§ Problem details: Each line from the one bearing "Where should I" through the last line of the entries below should be returned exactly, with pictures left out.
:: Excerpted data ::
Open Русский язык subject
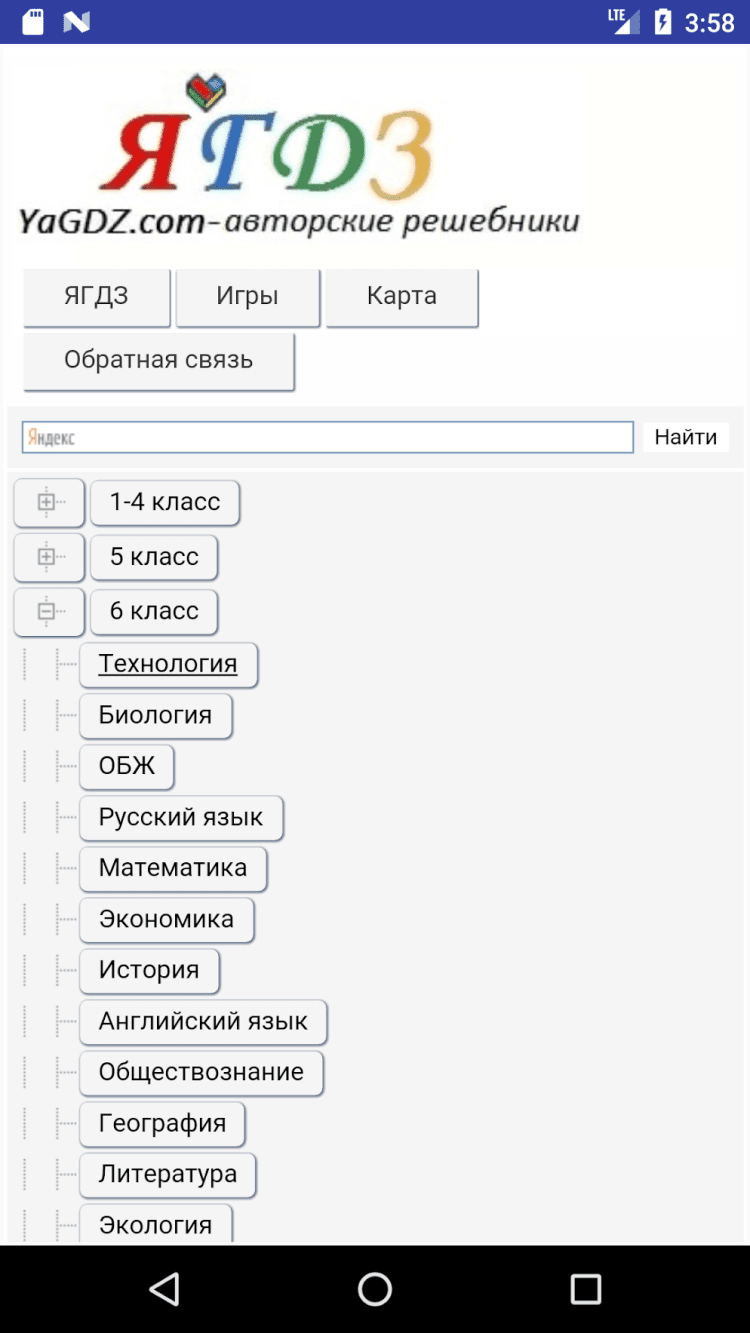Image resolution: width=750 pixels, height=1333 pixels. [x=181, y=817]
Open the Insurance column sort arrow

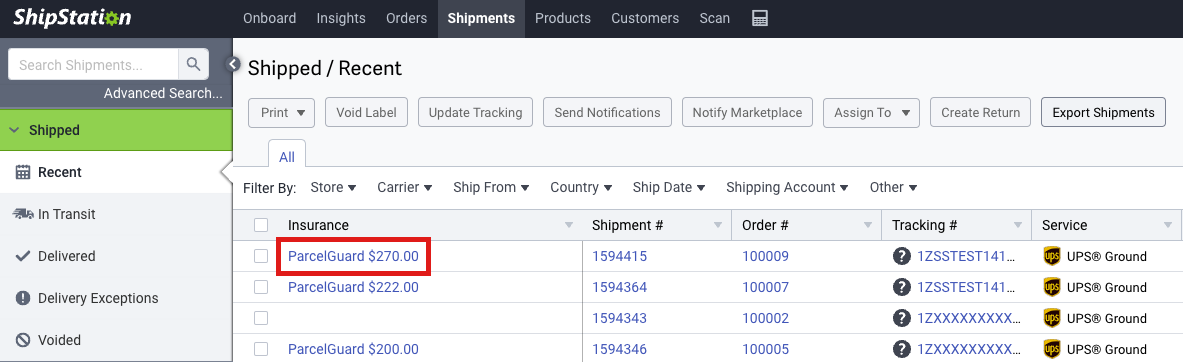pos(569,225)
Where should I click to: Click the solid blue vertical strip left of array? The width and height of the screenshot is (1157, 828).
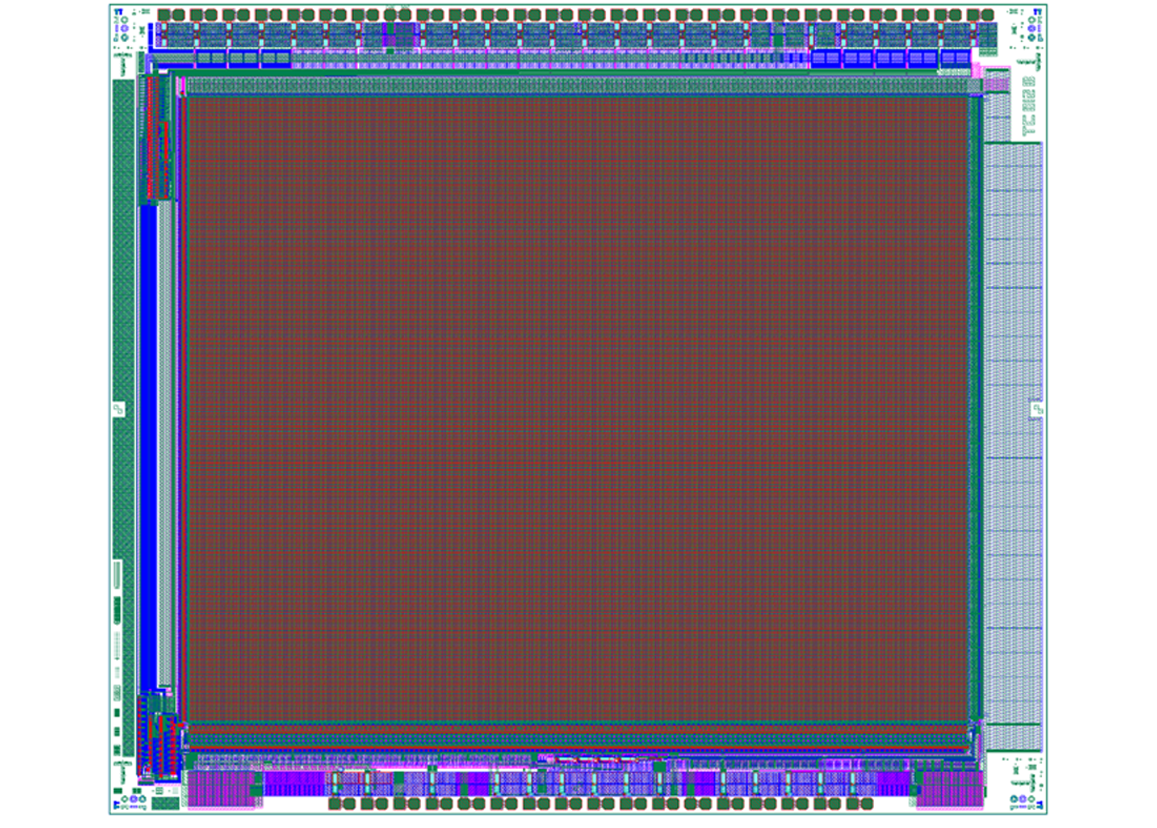pos(148,448)
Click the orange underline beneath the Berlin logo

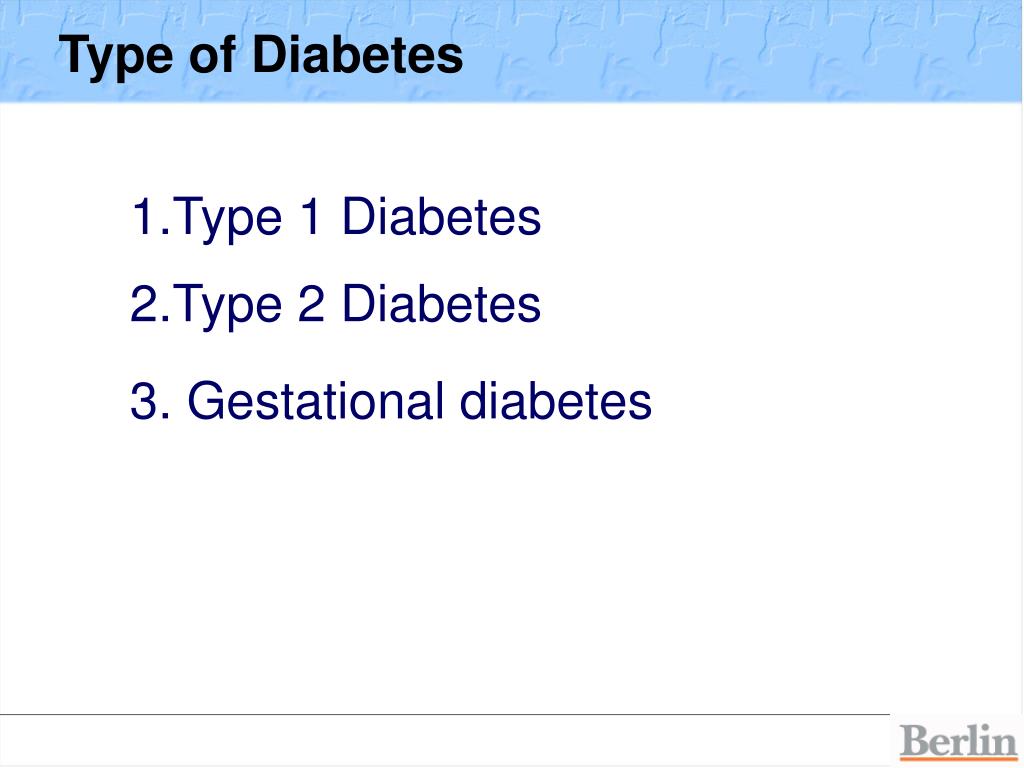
:::
§ Result of the exercise:
Where should I click to: Click the solid blue vertical strip left of array? The width and height of the screenshot is (1157, 828).
pos(148,448)
Click the orange underline beneath the Berlin logo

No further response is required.